Saffron (not pictured) comes from the stamen of purple crocuses and is extremely costly due to the labor required to harvest it. The wisp-like strands are used for their grassy aroma and for the bright yellow color they add to dishes.

Local Spin

These local eateries offer some of the best traditional Middle Eastern dishes around, along with a few clever takes of their own.

Columbus boasts many Middle Eastern markets, and Salam Market, while small, is home to both a butcher and a baker. Their bread and pies set the bar in town and are made only in the morning—so get there early. Their savory hand-held pies make for an incomparable bargain lunch and include flavors such as za’atar, falafel, kebab and cheese.

Casablanca Grill is a new Mediterranean restaurant in Hilliard and offers many dishes not found elsewhere in town ranging from Moroccan tagines and couscous to Lebanese sambousik and Iraqi kebabs. While the Moroccan Hungry Man platter sounds like it is targeted at a small demographic, it’s truly a crowd pleaser—a mix of lamb and chicken sausage that’s been crumbled and cooked on the grill with onions, tomatoes, olives and peppers. Easy to miss, and filed under the sides rather than appetizers, is the Moroccan Zaalouk, an easy-to-like dish of eggplant, tomato and garlic that is eminently scoop-able with the ample bread provided.

Middle Eastern food is not limited to lunch and dinner. The Olive Tree offers an excellent Sunday brunch menu with a winning dish for those of a savory brunch orientation. The basis of shakshuka is eggs poached in a tomato and bell pepper stew served with a pile of warm bread. At The Olive Tree you can augment your shakshuka with spicy merguez (a style of North African sausage), feta cheese or fried eggplant.

Mazah Mediterranean Eatery is in new expanded digs on Grandview Avenue, another testament to the popularity of good Middle Eastern food in Columbus. Don’t miss the Za’atar and Labneh, a dish of house-made bread smeared with fragrant za’atar spices and served with thick, tangy house-made strained yogurt. Keep an eye out for their dish specials during their monthly Lebanese nights, too.

Lavash has been a Clintonville stalwart for many years and offers a solid Middle Eastern repertoire. My advice is to always check the specials before ordering and save room for some dessert.

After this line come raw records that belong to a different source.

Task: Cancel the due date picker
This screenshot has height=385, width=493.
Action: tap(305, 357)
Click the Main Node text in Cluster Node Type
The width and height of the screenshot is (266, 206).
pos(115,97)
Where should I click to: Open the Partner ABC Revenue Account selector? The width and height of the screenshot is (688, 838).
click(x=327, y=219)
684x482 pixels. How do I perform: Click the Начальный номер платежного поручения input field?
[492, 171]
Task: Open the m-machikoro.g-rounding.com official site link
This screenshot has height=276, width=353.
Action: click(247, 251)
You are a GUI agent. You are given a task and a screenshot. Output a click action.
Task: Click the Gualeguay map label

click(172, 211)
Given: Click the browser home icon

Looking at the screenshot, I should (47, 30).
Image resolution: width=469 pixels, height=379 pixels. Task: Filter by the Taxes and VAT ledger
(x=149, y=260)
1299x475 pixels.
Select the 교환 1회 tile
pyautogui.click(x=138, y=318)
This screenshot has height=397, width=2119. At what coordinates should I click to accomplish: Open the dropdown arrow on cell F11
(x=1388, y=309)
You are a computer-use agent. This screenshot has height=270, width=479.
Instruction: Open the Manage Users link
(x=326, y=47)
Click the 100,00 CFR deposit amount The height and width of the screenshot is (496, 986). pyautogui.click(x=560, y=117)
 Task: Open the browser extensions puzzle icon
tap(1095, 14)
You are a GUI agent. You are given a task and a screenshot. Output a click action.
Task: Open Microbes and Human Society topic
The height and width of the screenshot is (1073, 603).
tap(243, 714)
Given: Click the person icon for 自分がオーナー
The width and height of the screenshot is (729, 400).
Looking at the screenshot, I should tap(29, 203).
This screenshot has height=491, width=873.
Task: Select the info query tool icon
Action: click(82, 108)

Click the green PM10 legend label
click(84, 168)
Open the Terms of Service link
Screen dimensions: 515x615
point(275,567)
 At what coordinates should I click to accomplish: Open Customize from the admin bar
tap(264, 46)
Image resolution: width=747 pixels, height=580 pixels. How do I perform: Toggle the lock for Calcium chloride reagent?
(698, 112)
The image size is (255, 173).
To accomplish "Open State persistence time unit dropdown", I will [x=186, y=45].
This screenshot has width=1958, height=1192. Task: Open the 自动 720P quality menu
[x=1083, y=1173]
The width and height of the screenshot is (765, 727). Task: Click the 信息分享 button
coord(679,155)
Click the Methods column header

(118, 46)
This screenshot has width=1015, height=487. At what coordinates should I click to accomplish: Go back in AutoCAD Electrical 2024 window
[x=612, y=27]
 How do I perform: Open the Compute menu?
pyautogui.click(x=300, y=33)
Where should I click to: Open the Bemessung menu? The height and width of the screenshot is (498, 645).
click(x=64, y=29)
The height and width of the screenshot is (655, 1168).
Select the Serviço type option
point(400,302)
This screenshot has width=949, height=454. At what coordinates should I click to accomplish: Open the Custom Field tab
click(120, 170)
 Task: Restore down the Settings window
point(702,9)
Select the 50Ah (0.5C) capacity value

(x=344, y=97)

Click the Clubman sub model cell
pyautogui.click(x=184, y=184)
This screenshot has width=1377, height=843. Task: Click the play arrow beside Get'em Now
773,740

While it’s hard to proclaim a best hummus in town, I really like the silky smooth and subtle hummus at The Pita House in Bexley. We will stick our neck out to proclaim their kubeh to be far and away the best we’ve tasted. Kubeh, more commonly listed as kibbeh, are football-shaped croquettes made with ground beef or lamb, bulgur wheat, onions and spices, and Pita House’s are far meatier, juicier and more flavorful than most.